Lured in by the playback call, a Yellow-billed Cuckoo eyes the surveyor. Photo by Erik Schoenborn

For all the work that has been conducted on cuckoos in California and Arizona, where the western population is most concentrated, only some of the information is translatable to cuckoos in Idaho.

We need widespread, long-term studies in order to understand what’s happening with cuckoo populations here.

How many cuckoos regularly breed in Idaho? How might a wet or dry year affect their nomadism? We use habitat models to predict the likelihood of cuckoo presence and help us select sites, but those models are based on cuckoo data from other states. What does suitable habitat look like for cuckoos in Idaho?

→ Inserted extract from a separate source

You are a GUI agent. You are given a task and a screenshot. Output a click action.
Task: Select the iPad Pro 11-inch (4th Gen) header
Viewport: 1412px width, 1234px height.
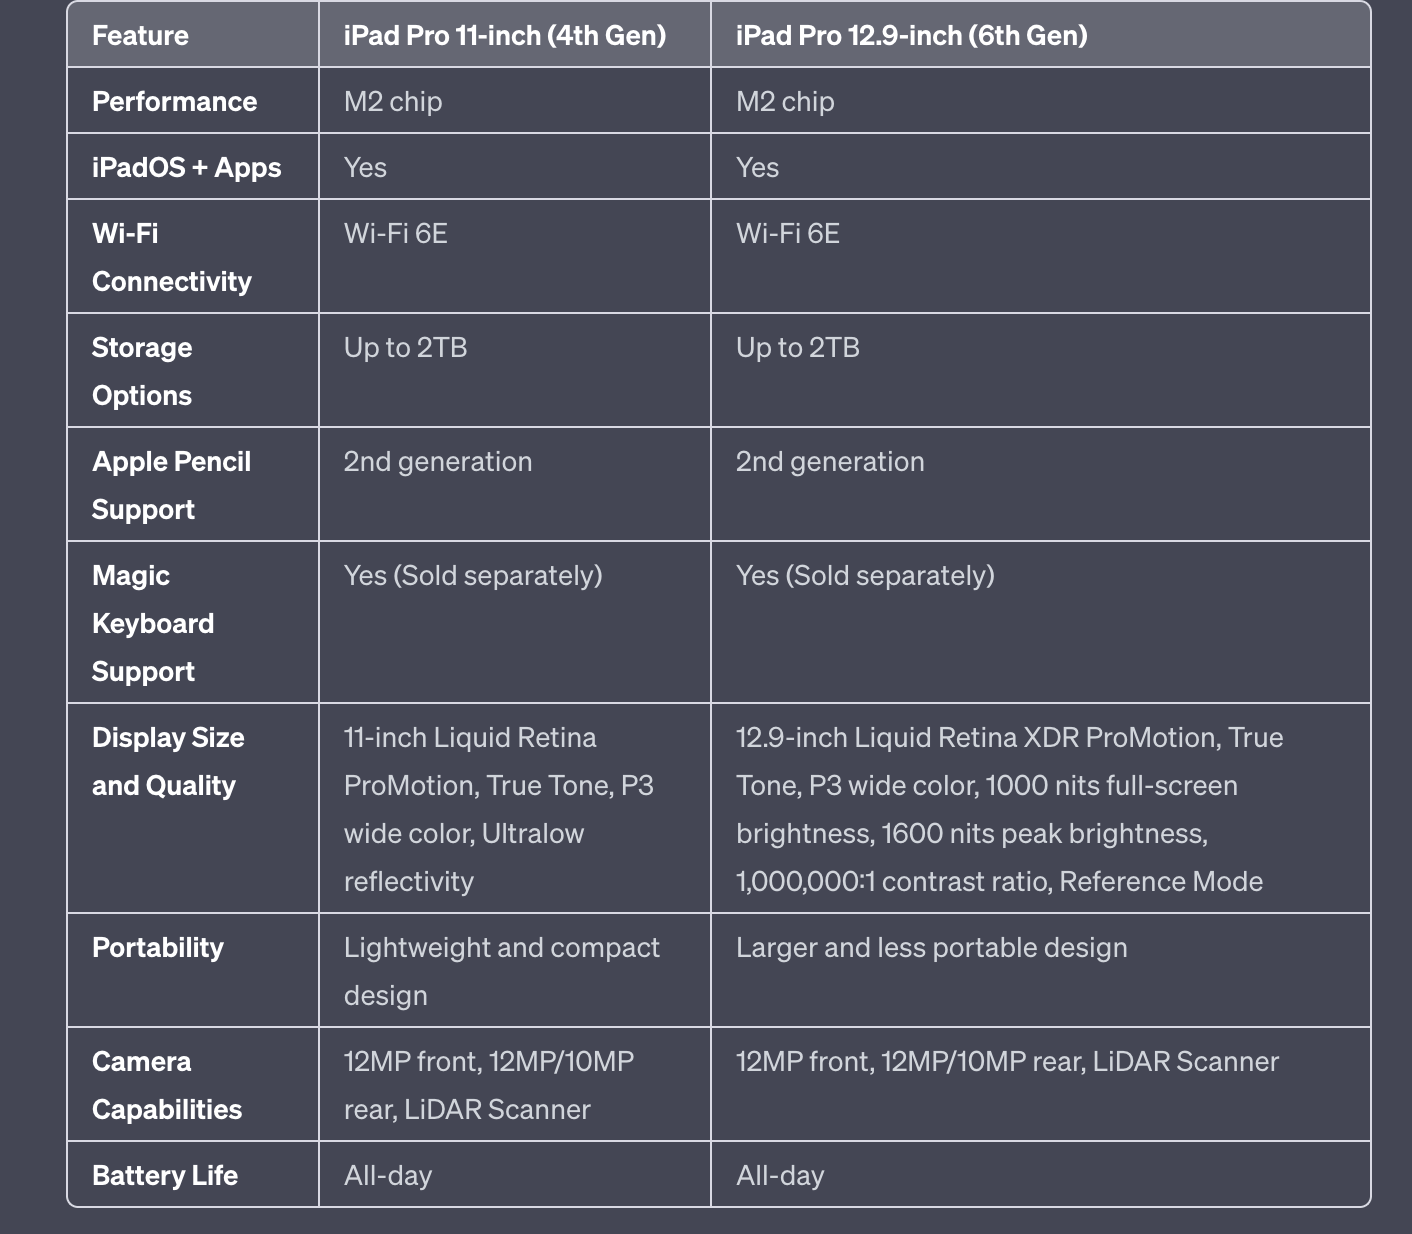click(x=505, y=35)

View of the Snake River, where cuckoo surveys await. Photo by Stephanie Coates

We’ve already made great strides since Tempe Regan, IBO alumna/rockstar and former cuckoo project lead, got things rolling at a broad scale last year. Now we’ve got solid data from Idaho to start working with and to share with experts (*the information we share is limited when data is collected on private property), which will help us get a handle on this elusive species. Next year we plan to be out surveying again, and we’re always looking for extra eyes and ears to join us on surveys. The mosquitos aren’t that bad. Cuckoos exist. Come survey with us! Email StephanieCoates@boisestate.edu for information on getting involved.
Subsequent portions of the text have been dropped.